-------- Materials provided --------

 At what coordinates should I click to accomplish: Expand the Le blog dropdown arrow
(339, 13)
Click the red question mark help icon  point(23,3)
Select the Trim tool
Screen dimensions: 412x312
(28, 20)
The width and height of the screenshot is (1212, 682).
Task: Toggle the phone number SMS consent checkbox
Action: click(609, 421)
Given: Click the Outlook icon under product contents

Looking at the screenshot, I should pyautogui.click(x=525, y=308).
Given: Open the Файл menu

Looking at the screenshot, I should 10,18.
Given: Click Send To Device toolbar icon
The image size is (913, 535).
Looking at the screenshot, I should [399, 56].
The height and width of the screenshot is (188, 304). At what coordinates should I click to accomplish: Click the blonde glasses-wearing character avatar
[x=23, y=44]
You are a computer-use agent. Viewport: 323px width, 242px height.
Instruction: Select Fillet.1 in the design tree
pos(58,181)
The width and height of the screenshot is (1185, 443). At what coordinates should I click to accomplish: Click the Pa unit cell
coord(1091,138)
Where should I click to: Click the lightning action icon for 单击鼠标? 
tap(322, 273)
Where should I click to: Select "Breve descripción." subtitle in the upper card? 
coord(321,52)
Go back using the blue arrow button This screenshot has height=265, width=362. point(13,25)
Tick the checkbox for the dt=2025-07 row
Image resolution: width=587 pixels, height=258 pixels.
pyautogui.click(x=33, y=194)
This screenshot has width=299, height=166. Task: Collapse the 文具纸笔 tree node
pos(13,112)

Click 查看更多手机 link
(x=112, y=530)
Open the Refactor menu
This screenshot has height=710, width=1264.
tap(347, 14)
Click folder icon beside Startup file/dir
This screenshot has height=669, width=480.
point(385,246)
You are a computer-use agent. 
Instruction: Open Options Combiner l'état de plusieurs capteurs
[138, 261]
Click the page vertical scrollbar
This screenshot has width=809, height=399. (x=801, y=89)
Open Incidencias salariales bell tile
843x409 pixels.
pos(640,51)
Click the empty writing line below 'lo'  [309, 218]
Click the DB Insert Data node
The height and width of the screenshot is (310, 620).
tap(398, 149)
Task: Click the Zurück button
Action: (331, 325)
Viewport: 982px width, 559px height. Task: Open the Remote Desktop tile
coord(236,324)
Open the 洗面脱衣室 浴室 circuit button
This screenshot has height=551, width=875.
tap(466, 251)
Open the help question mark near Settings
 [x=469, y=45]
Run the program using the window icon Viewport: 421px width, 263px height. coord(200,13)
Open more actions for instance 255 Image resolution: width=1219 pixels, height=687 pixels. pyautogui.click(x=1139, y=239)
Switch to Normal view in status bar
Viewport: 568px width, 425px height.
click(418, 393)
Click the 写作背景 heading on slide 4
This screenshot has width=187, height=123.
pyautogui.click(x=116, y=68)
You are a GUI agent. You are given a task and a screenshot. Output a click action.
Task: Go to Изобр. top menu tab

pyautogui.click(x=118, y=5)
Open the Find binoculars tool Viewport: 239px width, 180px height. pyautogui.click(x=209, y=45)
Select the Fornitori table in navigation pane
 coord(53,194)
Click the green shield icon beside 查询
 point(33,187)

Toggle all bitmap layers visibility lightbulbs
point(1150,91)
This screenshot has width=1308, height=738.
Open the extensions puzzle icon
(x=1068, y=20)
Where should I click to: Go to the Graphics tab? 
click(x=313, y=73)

--------

§ **What you need to do**
Every line above that holds the string "computer" should be returned.

§ **Output for this task**
You are a computer-use agent. Viewport: 323px width, 242px height.
You are a computer-use agent. 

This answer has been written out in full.